The plaintiffs requested a hearing, which was held on February 19, 1997. At the hearing, the board permitted each person present, including the plaintiffs, counsel, and each abutter, four minutes to speak regarding the revocation. The board, in a 4–2 vote, concluded that the violations were material violations of the site plan and that the plaintiffs were unable to adequately control the site, and recorded the revocation of site plan approval.
The plaintiffs appealed to the superior court, which upheld the board's revocation. The court found that "the [n]otes of the meeting demonstrate ... that Mr. Brewster did not dispute that he was in violation but rather discussed the reasons for the violations and how he intended to prevent future violations."

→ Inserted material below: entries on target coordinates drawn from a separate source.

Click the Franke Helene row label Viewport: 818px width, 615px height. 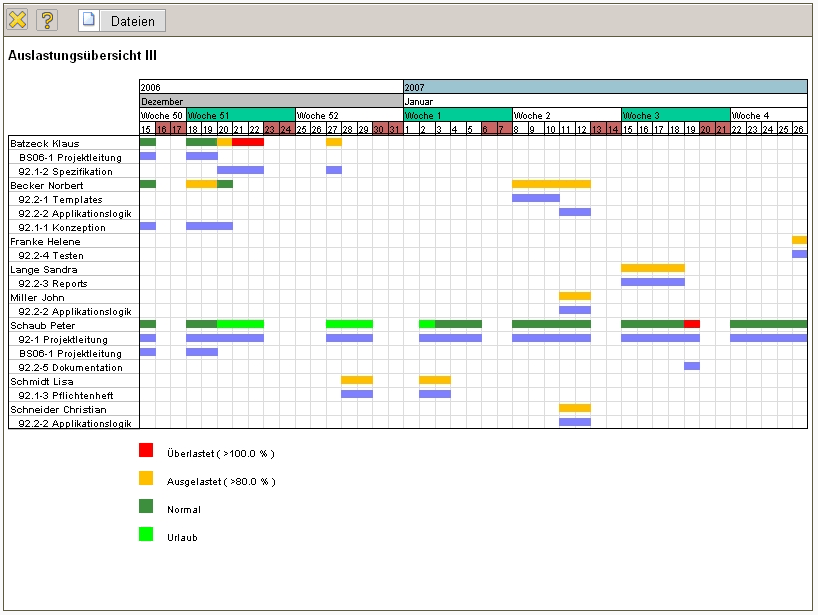pyautogui.click(x=45, y=241)
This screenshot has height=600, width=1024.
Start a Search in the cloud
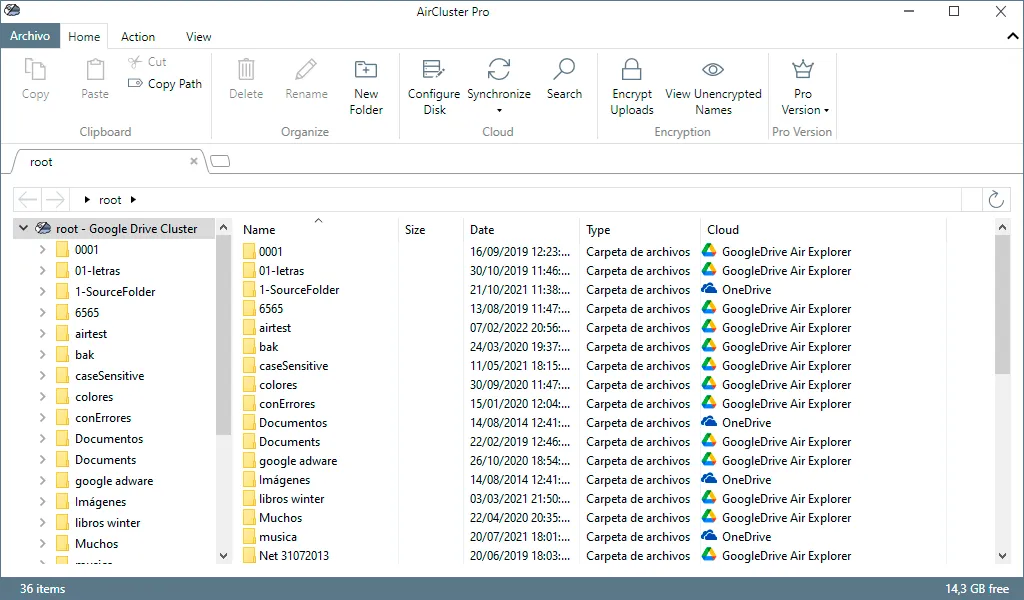[x=564, y=80]
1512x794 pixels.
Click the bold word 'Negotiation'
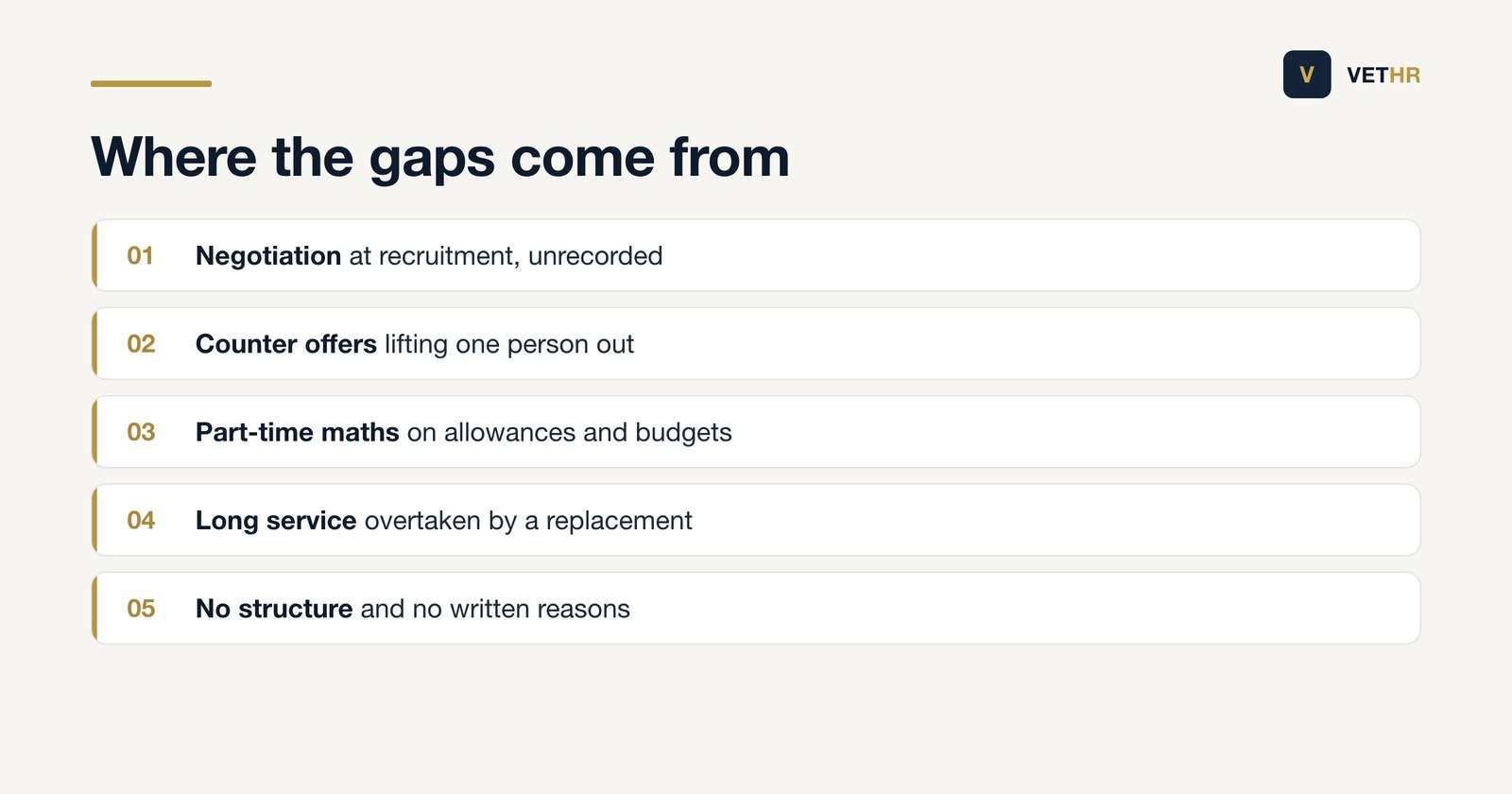point(268,256)
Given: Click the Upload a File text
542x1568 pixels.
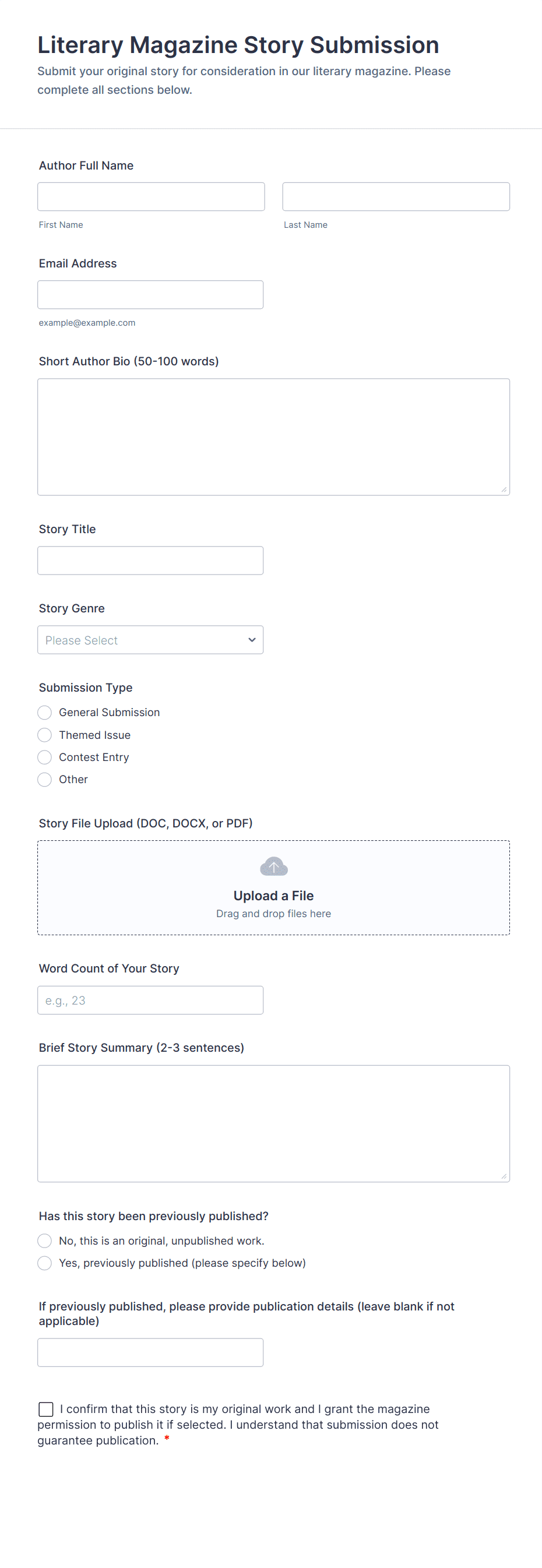Looking at the screenshot, I should 273,896.
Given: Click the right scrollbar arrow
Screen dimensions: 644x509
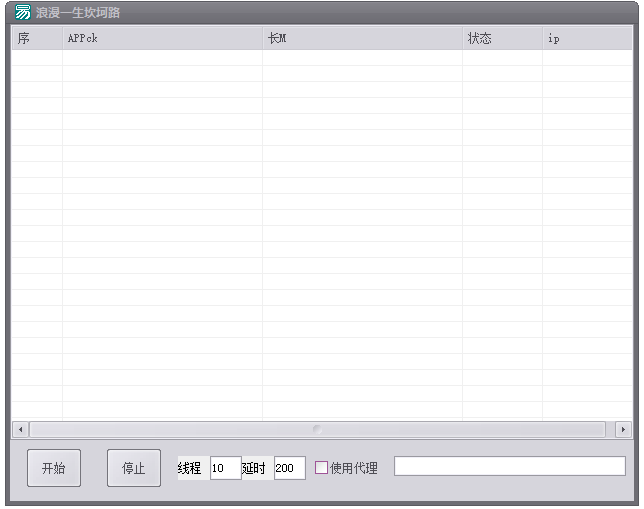Looking at the screenshot, I should coord(623,429).
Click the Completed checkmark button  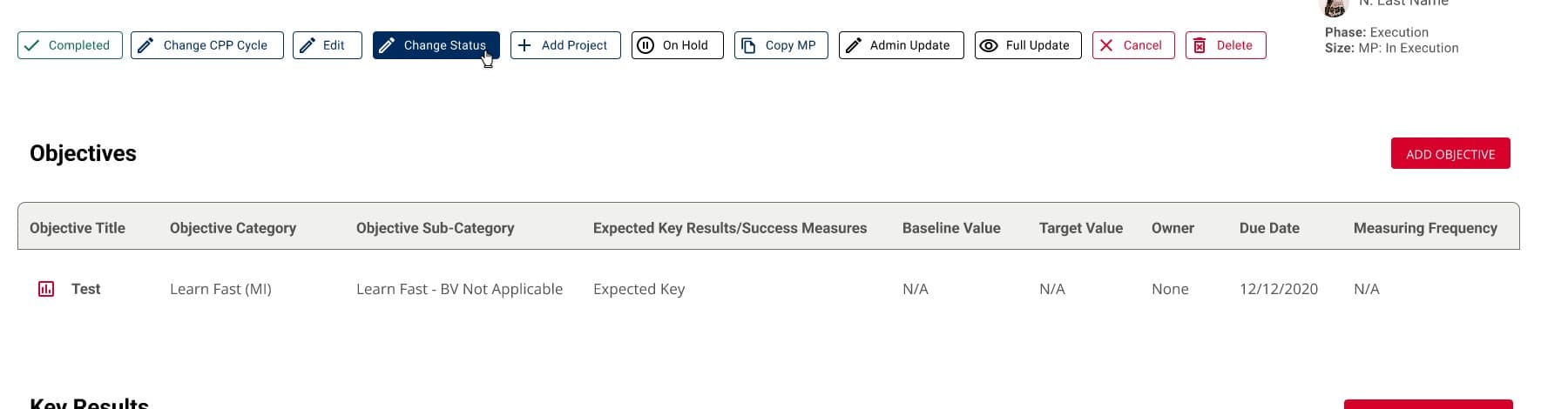70,45
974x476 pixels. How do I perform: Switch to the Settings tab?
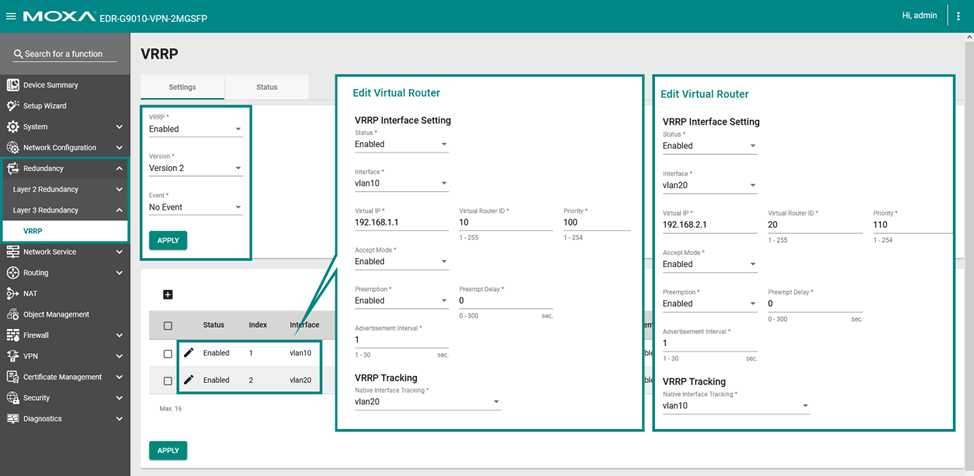182,87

The court further noted that
The court also noted that the two violations cited in the letter were not the first violations of which the plaintiffs had been informed, and that the site plan had already been revoked once for noncompliance with material conditions. The court found that the letter's reference to RSA 676:4–a, I(c) was a typographical error, and that the planning board gave the plaintiffs adequate notice and an opportunity to be heard, sufficient to satisfy due process.
On appeal, the plaintiffs argue that the trial court erred in ruling that the planning board's revocation was lawful and reasonable when the alleged violations were not material. The plaintiffs also argue that the planning board denied them due process: (1) by sending a notice identifying only two reasons for revocation but then considering additional reasons and incidents; (2) by sending a notice that incorrectly identified the applicable statutory provisions; and (3) by allowing them only four minutes to speak at the planning board hearing. Finally, the plaintiffs argue that the board erred as a matter of law in voting to revoke the site plan approval, and the superior court erred in upholding the revocation.
Our standard of review of a trial court's decision strongly favors upholding that decision unless it is unsupported by the evidence or is legally erroneous. Our function on appellate review is not to decide whether we would have found differently but to determine whether a reasonable person could find as did the trial judge.
Hansel v. City of Keene , 138 N.H. 99, 101, 634 A.2d 1351, 1353 (1993) (quotation and citations omitted); see Deer Leap Assoc. v. Town of Windham , 136 N.H. 555, 557, 618 A.2d 837, 838 (1992).